Work to be completed — Gather each line of the entries below that includes "agent".

(Excerpts from a dataset)
● ● ● ● ● ● ●
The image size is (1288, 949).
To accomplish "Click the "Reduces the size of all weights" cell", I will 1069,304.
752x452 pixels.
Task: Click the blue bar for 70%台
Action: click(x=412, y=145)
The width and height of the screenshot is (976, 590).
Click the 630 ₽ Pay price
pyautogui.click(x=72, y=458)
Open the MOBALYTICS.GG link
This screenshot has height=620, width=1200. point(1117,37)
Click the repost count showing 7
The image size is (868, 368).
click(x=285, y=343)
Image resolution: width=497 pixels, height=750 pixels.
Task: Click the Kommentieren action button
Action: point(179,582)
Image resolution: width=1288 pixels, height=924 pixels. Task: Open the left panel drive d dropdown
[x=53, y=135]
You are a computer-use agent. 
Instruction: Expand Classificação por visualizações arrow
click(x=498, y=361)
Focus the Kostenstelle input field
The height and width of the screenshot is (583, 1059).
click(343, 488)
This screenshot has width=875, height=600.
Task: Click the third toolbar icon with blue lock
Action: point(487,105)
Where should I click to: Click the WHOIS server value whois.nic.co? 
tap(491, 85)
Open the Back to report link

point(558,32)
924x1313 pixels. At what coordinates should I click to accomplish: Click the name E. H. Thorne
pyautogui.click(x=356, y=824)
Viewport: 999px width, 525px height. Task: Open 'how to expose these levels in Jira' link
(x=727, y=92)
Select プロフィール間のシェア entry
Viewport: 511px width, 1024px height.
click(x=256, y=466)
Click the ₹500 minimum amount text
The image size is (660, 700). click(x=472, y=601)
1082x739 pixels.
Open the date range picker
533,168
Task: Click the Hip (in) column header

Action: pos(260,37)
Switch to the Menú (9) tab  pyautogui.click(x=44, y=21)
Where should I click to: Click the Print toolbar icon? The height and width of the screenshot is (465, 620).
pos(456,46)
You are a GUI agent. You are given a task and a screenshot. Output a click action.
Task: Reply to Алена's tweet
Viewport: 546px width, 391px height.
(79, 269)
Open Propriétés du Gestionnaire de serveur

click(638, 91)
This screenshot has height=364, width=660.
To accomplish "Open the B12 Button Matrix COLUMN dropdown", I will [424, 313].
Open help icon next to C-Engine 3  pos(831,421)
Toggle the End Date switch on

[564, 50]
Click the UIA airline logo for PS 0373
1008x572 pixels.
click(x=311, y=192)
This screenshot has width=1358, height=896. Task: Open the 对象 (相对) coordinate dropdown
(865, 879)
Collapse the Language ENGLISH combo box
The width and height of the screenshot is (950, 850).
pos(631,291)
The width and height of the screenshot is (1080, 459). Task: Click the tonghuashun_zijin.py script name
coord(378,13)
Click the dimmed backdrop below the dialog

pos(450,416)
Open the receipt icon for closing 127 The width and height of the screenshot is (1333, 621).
● ● ● ● ● ● ●
Response area —
You are a computer-use agent. 
You are a GUI agent. You are given a task and a screenshot. Output a click action.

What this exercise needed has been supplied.